The swelling was pushing against his throat, and he leaned against the brick wall and vomited into the big garbage can. The smell of his own vomit and the rotting garbage filled his head, and he retched until his stomach heaved in frantic dry spasms. He could still see the face of the little boy, looking back at him, smiling, and he tried to vomit that image from his head because it was Rocky’s smiling face from a long time before, when they were little kids together. He couldn’t vomit any more, and the little face was still there, so he cried at how the world had come undone, how thousands of miles, high ocean waves and green jungles could not hold people in their place. Years and months had become weak, and people could push against them and wander back and forth in time. Maybe it had always been this way and he was only seeing it for the first time.
He sat on the bed with his back against the whitewashed wall and watched tiny crystals in the gypsum plaster as they glittered in the stream of sun from the window. He relaxed now that the goats were loose and the yellow cat had her milk. As the sun went higher and left the eastern sky, the square of sunshine on the wall grew larger and diffuse, and the bright yellow color of early morning was gone. The tiny crystals disappeared gradually, the way stars did at dawn.
He knew at some point the sunlight on the wall would collapse into his thoughts like pale gray cobwebs, clinging to all things within him, and then his stomach would begin to convulse, and he would have to hold himself with both hands to try to hold back the tremor that grew inside. He went outside before it happened.
The wind was practicing with small gusts of hot air that fluttered the leaves on the elm tree in the yard. The wind was warming
up for the afternoon, and within a few hours the sky over the valley would be dense with red dust, and along the ground the wind would catch waves of reddish sand and make them race across the dry red clay flats.
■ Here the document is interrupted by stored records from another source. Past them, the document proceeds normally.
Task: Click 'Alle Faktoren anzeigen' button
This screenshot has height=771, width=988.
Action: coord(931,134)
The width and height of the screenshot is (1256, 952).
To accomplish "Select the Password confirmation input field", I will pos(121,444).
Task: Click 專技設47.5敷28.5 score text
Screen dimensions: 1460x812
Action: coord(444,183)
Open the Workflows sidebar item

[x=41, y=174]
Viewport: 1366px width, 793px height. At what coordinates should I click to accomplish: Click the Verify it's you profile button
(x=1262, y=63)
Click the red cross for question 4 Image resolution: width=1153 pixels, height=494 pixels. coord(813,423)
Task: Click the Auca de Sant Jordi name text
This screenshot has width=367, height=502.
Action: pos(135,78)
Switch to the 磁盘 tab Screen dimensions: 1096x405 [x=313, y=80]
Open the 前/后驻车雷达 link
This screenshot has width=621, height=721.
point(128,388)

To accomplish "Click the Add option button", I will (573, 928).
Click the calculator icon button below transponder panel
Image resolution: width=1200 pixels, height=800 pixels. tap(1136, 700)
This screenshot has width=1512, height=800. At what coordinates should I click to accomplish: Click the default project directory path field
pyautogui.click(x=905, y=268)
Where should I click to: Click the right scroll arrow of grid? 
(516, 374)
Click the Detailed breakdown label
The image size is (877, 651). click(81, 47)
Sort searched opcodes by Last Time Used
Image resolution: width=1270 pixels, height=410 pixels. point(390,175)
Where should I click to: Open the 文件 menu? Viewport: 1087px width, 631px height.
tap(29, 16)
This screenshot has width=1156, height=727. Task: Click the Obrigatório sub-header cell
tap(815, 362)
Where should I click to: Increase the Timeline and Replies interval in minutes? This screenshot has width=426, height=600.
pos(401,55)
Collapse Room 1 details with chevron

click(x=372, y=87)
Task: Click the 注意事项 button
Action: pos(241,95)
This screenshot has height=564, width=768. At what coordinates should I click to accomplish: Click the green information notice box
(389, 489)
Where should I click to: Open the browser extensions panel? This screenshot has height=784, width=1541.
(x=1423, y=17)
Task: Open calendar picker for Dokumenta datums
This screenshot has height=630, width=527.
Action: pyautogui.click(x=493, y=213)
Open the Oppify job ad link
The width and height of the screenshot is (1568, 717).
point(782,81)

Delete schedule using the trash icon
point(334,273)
The sky was hazy blue and it looked far away and uncertain, but he could remember times when he and Rocky had climbed Bone Mesa, high above the valley southwest of Mesita, and he had felt that the sky was near and that he could have touched it. He believed then that touching the sky had to do with where you were standing and how the clouds were that day. He had believed that on certain nights, when the moon rose full and wide as a corner of the sky, a person standing on the high sandstone cliff of that mesa could reach the moon. Distances and days existed in themselves then; they all had a story. They were not barriers. If a person wanted to get to the moon, there was a way; it all depended on whether you knew the directions—exactly which way to go and what to do to get there; it depended on whether you knew the story of how others before you had gone. He had believed in the stories for a long time, until the teachers at Indian school taught him not to believe in that kind of “nonsense.” But they had been wrong. Josiah had been there, in the jungle; he had come. Tayo had watched him die, and he had done nothing to save him.
Tayo was sitting under the elm tree in the shade when Harley came riding up on the black burro. The burro was veering hard to the right, attempting to turn around and go in the opposite direction; Harley had the rope reins of the hackamore pulled all the way to the left, so that the burro’s head was twisted around to the north, but the burro’s legs and body moved sideways and drifted toward the east. Harley had to stop the burro every few hundred yards to correct their direction. He swatted the burro across the rump with a black horsehair quirt, the kind the old Mexicans used to braid; dust from the burro’s hide flew up around Harley. Harley saw Tayo, and he tried to guide the burro to the tree, but it ignored the direction its head was aimed and walked sideways to the water trough and stopped. It stood there with its head up and a haughty look in its eyes; it waited until Harley was under the elm tree before it tasted the water.